BACCHUS, Florentine School
Medium: Oil on canvas
W 23" (frame 39 1/2") × H 28 1/2" (frame 44 1/4")
The portrait at present depicts the god of wine, Bacchus, painted oil on canvas and set within a bold gilt frame. The artist of the work is presently unknown, however, it can be derived from the artistic style and technique that it is by a Florentine school, and can be dated to the 16th century. With a label on the reverse inscribed ‘Circolo Artistico - Trieste, Estinzione d'Arte Antica’, followed by the name of the owner & address: Fiora Musner Via Cesare Battisti, 18, Trieste, Italy.
Bacchus is presented in youth, holding an apple in his right hand and a wreath of vine leaves on his head. The half-portrait captures Bacchus in a moment of contortion, as he turns towards the right-hand side of the picture frame, his eyes softly gazing as his body follows in a twisting motion. Whilst his left-hand points toward the floor in the opposite direction, creating a pyramidal composition, both compact and dynamic. It may be noted that these are usually key elements associated with the paintings of the Florentine Renaissance.
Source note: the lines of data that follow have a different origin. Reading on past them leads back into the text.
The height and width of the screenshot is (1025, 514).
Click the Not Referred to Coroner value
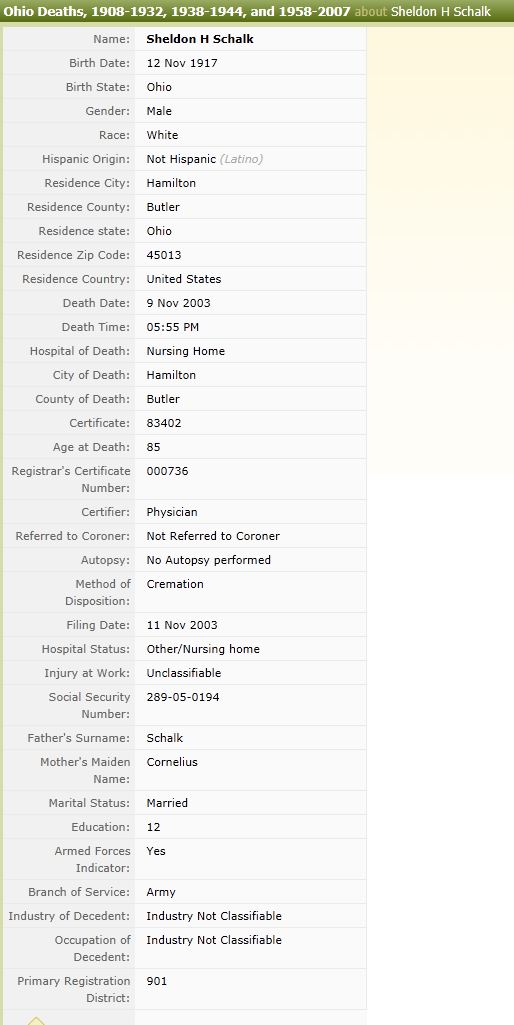pyautogui.click(x=213, y=536)

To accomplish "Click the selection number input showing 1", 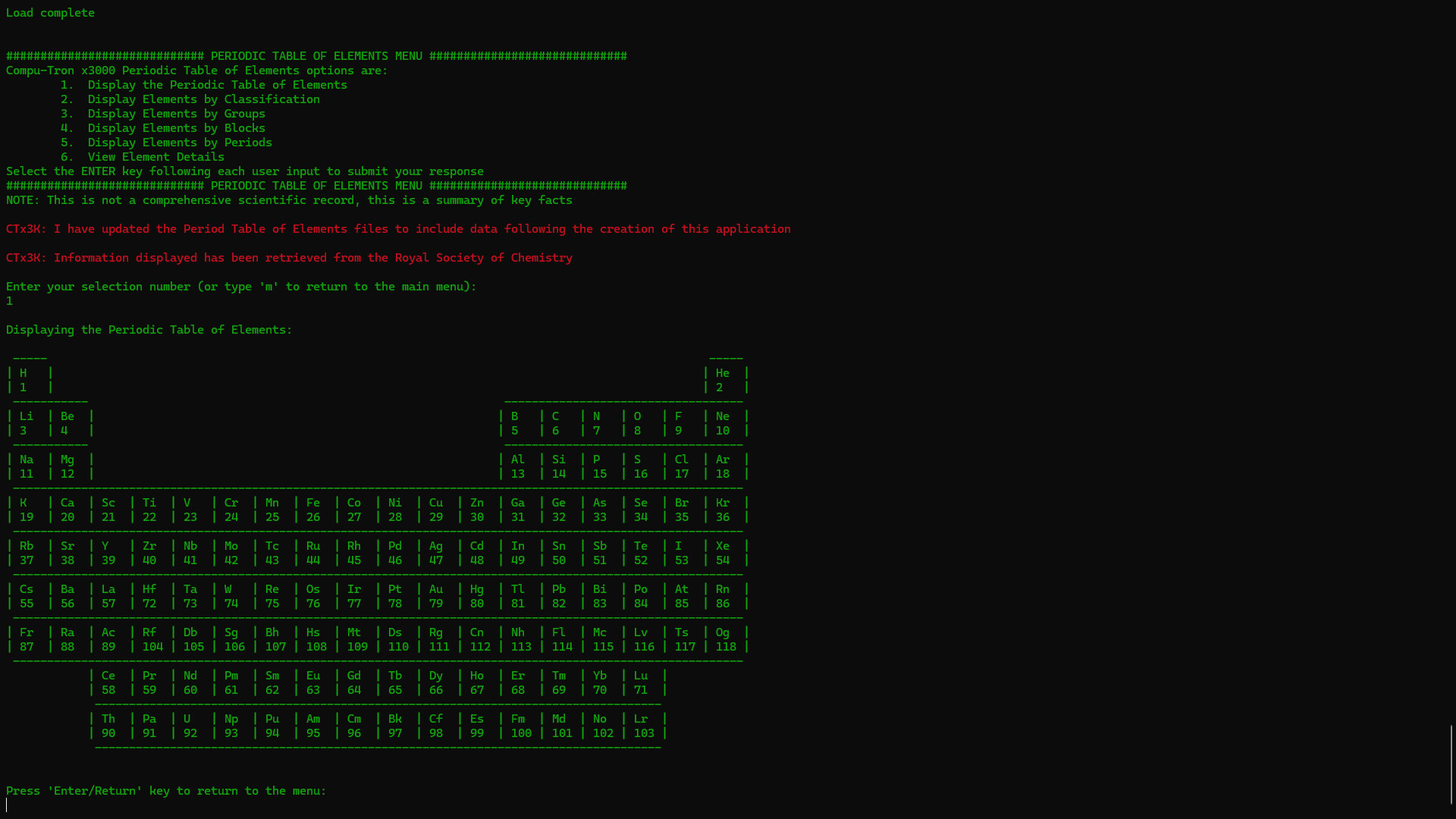I will (10, 300).
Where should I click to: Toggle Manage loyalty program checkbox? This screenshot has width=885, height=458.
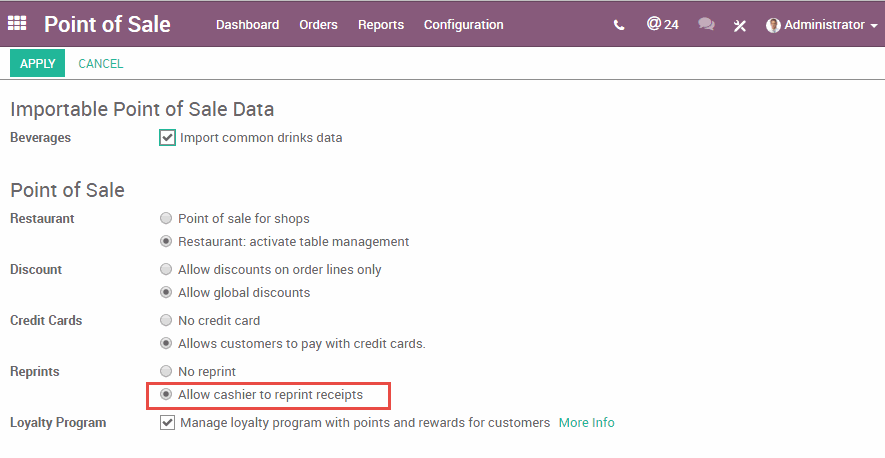167,423
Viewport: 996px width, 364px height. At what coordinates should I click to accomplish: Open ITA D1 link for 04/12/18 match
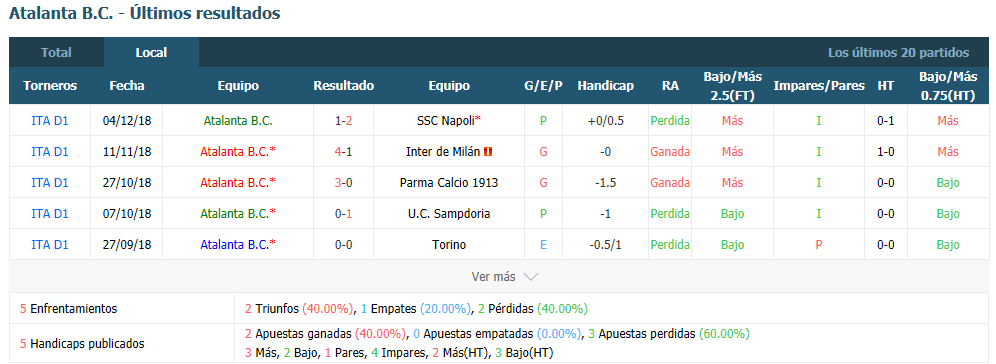pyautogui.click(x=50, y=121)
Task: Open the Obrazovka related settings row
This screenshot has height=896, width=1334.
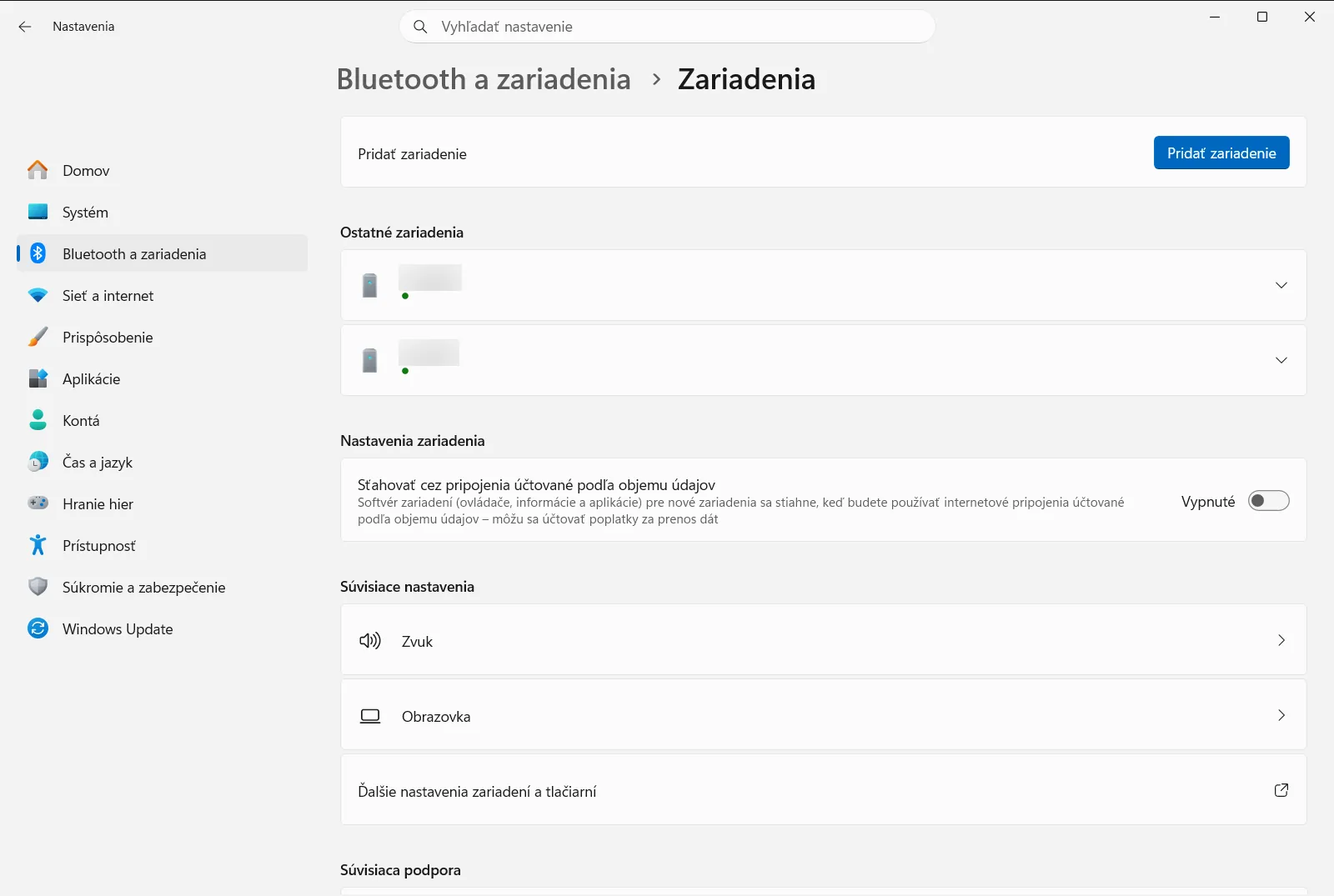Action: pos(823,715)
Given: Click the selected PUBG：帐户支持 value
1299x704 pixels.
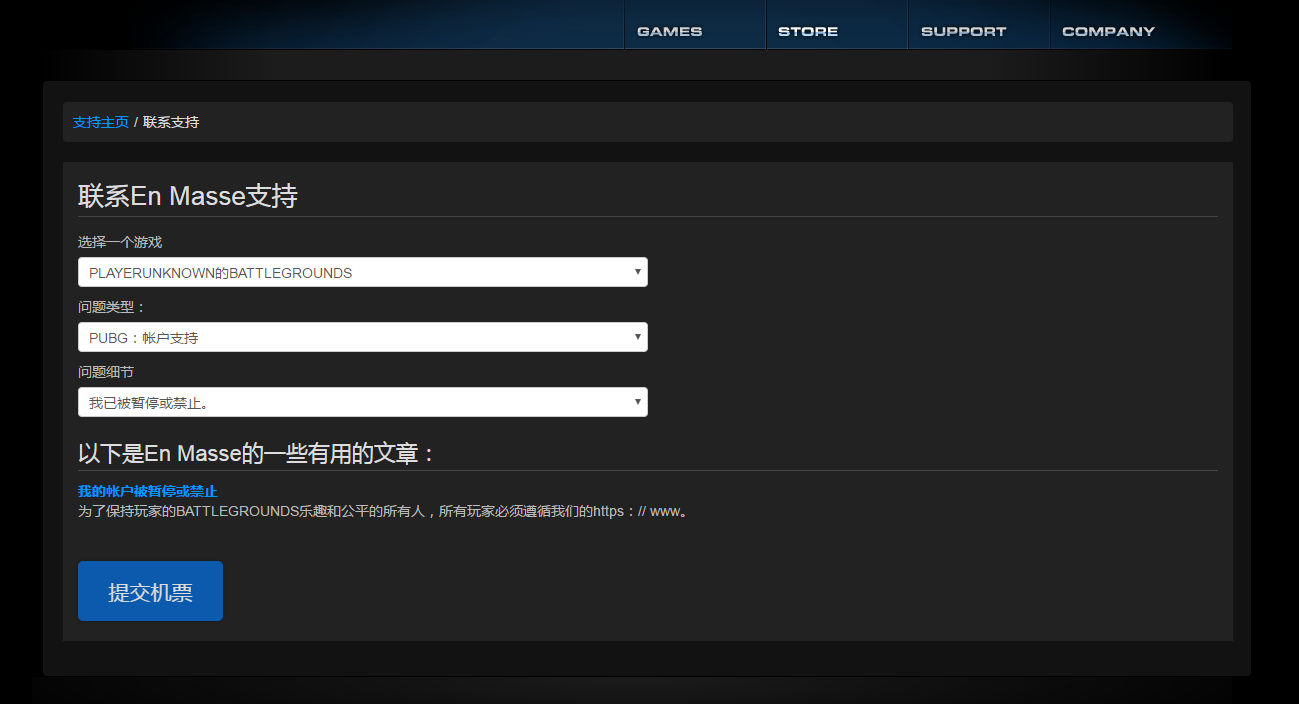Looking at the screenshot, I should [144, 338].
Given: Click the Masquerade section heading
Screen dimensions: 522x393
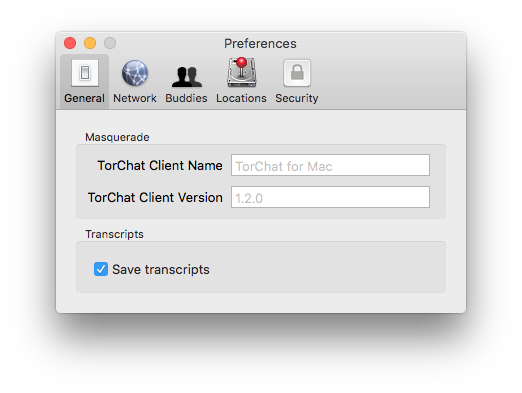Looking at the screenshot, I should (117, 137).
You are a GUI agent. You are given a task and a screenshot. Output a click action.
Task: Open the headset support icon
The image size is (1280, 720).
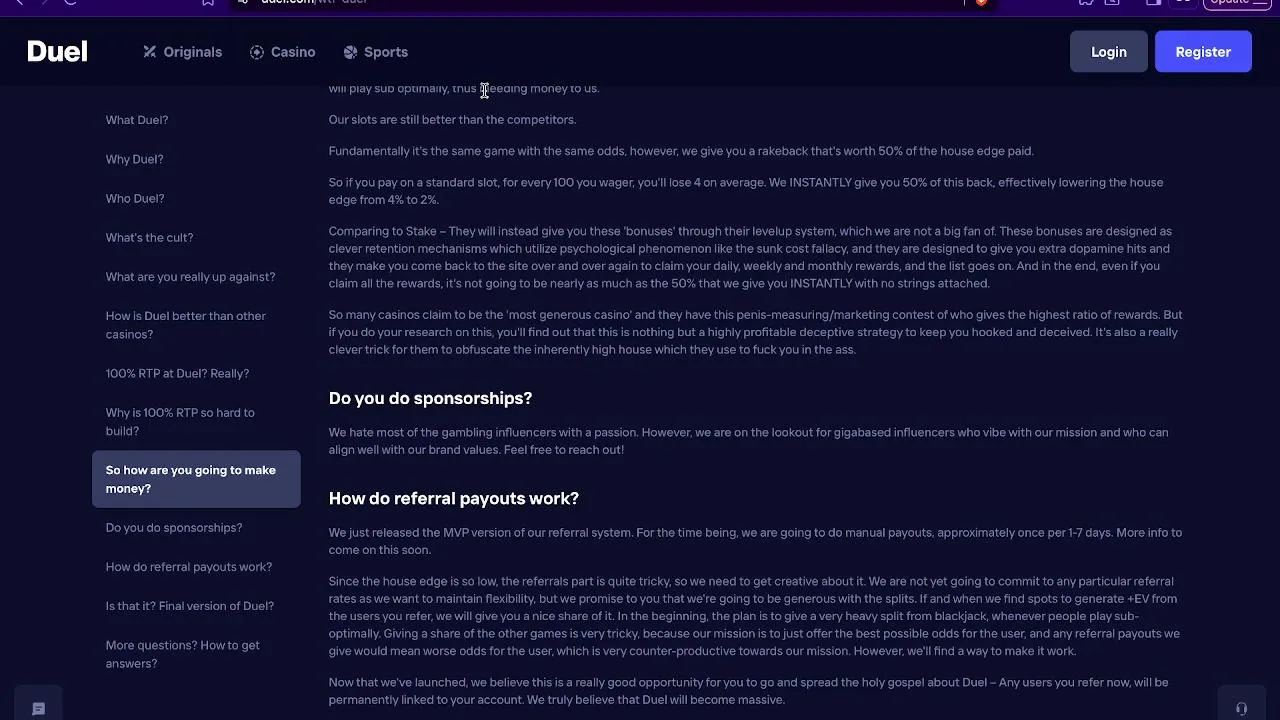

There is a real sense of textual variety and richness to the portrait, as the sitter is draped in a rich fold-structure of red material, layered on top of animal fur and a white robe. His gold curly locks are highlighted by the light and the artist has positioned Bacchus before a background of blue sky with clouds. Renaissance tones of reds, greens, and blues are present throughout and contrast against his pale ivory skin. The richness of the blue sky as a falling backdrop feels reminiscent of a sky formed by Tintoretto, with his inspiration coming from those Venetian blues. Though the direct influence may be unknown, it is clear that this aspect offers a dramatic and theatrical portrayal of the god.